10. Non-render-loop perf issues that this spec deliberately does not catch. Some known-wins are invisible to an Intent→cost model because they are not render work — e.g., unpackaged C++ apps failing to opt into the Segment Heap (manifest/linker switch), binplaced CRT version, or app-manifest startup-task misconfiguration. §9.5's working-set-delta makes the symptom visible but not the fix. The right home is a separate Microsoft.WindowsAppSDK.Analyzers / project-template-default effort. Calling it out here so reviewers don't expect this spec to absorb it.

17. Implementation Phases

Phase 0 — Spike (2 weeks)

• Decide attribution mechanism A/B/C via prototype.
• Prototype §9.1 System.Diagnostics.Signpost in user-space to prove the API shape.
• Prototype §9.2 PerfTag synthesis in a fork of the XAML compiler; measure build-time cost.
• Fix DebugSettings.EnableFrameRateCounter AV on WinUI 3 Desktop, or prove we must ship our own.
• Inventory Microsoft.UI.Xaml.Controls.Perf events; coordinate with WinUI team on formalizing a subset.
• Working minimal overlay against the StressPerf grid.

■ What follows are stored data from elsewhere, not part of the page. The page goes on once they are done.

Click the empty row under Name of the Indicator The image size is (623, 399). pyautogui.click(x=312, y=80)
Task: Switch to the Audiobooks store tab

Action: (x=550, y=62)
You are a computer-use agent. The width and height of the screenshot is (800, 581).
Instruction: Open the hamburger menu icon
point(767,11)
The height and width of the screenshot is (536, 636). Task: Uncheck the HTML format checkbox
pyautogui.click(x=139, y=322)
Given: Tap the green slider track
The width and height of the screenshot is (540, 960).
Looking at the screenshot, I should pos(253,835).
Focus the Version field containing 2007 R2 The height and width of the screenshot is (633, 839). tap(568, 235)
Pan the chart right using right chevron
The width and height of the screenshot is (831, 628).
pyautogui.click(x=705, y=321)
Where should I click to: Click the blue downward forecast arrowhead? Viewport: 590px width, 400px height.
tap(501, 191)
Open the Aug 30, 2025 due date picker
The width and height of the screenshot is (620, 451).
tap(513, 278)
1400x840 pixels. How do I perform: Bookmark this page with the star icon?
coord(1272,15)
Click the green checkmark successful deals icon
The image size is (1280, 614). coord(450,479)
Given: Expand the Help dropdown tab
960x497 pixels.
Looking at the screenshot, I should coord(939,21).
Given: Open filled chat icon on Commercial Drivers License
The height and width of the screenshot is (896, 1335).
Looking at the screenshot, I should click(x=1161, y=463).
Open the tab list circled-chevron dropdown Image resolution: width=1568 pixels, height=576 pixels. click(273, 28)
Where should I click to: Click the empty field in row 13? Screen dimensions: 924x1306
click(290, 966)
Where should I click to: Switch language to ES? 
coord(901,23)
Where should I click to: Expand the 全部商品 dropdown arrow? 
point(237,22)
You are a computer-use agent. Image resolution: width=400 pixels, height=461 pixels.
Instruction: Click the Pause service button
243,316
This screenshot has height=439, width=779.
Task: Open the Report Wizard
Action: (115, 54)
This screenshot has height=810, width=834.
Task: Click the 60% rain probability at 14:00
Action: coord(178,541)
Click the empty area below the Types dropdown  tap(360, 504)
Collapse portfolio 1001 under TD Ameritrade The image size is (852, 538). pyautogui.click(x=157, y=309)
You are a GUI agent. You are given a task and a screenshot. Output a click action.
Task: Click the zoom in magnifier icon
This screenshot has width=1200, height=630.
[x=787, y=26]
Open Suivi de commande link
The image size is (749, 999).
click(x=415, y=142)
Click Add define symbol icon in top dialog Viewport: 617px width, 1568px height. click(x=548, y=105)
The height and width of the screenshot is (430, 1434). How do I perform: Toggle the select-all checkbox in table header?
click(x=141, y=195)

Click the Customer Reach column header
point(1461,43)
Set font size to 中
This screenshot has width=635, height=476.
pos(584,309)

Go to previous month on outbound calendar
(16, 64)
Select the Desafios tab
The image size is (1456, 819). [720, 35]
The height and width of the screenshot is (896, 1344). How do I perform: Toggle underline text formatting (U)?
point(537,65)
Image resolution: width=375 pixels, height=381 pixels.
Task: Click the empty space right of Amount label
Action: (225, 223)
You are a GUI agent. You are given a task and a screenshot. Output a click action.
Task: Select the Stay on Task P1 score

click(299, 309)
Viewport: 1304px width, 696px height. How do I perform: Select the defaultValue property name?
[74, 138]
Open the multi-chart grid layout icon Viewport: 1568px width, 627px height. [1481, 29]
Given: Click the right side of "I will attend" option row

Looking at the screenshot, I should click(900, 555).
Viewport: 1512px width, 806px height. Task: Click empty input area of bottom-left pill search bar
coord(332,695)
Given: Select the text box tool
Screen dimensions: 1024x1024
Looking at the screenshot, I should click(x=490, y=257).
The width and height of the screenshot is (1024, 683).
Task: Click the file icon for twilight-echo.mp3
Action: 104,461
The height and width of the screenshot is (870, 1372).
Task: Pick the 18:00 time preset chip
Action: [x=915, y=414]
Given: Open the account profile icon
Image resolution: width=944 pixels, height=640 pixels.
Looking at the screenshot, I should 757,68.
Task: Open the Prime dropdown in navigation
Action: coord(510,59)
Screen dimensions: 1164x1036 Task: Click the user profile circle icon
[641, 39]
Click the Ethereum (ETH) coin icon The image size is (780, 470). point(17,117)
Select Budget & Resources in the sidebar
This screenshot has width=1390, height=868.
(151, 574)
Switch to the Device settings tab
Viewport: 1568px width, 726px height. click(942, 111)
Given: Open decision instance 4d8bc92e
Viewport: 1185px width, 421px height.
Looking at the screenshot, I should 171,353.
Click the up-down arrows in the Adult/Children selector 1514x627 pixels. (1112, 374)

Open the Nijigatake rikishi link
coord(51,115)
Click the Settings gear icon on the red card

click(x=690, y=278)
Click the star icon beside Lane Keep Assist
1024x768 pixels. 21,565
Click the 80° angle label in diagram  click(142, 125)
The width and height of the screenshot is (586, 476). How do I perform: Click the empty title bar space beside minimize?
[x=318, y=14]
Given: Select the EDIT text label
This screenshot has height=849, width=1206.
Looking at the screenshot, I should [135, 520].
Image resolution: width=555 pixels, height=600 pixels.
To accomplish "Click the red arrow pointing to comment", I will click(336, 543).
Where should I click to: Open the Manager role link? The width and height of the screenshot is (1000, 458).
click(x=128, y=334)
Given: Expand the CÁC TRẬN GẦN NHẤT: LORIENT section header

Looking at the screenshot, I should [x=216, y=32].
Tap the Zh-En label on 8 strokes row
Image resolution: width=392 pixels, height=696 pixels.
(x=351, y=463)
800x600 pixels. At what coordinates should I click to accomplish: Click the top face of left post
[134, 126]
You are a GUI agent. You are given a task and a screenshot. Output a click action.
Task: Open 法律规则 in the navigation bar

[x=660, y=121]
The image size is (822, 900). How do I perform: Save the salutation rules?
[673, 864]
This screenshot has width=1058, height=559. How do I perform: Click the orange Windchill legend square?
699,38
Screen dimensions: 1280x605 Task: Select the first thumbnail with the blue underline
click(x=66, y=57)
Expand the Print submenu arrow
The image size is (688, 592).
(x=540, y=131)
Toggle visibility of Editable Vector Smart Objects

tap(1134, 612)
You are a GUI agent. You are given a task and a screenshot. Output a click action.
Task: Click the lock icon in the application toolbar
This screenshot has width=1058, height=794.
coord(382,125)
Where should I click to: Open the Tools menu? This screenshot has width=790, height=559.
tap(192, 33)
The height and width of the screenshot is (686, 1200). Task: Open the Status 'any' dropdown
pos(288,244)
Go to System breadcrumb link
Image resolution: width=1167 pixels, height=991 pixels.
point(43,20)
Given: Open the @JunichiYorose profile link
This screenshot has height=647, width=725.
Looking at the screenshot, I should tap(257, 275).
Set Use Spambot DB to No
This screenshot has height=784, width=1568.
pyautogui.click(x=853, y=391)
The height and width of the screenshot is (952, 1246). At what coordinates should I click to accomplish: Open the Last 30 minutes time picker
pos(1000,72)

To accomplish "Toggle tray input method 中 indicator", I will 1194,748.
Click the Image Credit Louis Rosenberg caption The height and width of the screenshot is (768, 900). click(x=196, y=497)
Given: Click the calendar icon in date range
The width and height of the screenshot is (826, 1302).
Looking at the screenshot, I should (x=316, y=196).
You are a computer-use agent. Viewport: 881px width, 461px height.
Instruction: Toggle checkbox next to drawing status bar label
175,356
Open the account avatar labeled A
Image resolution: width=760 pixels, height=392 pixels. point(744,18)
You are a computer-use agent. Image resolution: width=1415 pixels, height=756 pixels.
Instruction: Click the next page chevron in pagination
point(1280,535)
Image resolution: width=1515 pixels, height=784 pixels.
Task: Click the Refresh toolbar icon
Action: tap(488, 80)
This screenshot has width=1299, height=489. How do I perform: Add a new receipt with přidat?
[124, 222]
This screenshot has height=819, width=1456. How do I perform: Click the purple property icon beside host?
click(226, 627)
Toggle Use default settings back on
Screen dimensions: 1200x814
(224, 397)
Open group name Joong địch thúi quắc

Phase 1 — WinUI-native Intent runtime + overlay (4–6 weeks)

• System.Diagnostics.Signpost in .NET BCL (separate spec + dotnet/runtime PR).
• Formalized Microsoft.UI.Xaml.Perf schema (documented, stable).
• Default-on Measure/Arrange/Render/Binding.Update signposts (§9.4).
• PerfTag in XAML compiler (§9.2).
• DebugSettings.PerfOverlay (§9.5).
• JSON trace export and xamlperf capture / xamlperf analyze CLI (§13).
• Workload catalog under WinUI (§12.1), with StressPerf contributed from Reactor.

Phase 2 — Compile-time, design-time, agent surfaces (6–8 weeks)

• PerfReport.json from the XAML compiler (§9.3).
• x:Bind complexity annotations and DataTemplate recyclability verdict.
• Microsoft.UI.Xaml.Analyzers NuGet with PERF001–PERF004, PERF006, PERF007 (§9.7).
• Lookup-table design-time estimator in VS + VS Code (§12.2).
• Public dependency-graph query API (§9.6).
• xamlperf compare for regression diffs.
• MCP server (stretch).
• Reactor extensions shipped in parallel (§10): Component Intent kind, reconciler EventSource, PERF005, component-tree rollups.

Phase 3 — Down-stack + real telemetry (open-ended)

• IntentId correlation added to composition + DWM event schemas.
• Real-device telemetry opt-in and aggregation (§12.3). Legal review gate.
• Perfetto protobuf export (§13 stretch).
• Overlay "composition" and "GPU" panels.

Each phase independently shippable. No long-dark phase.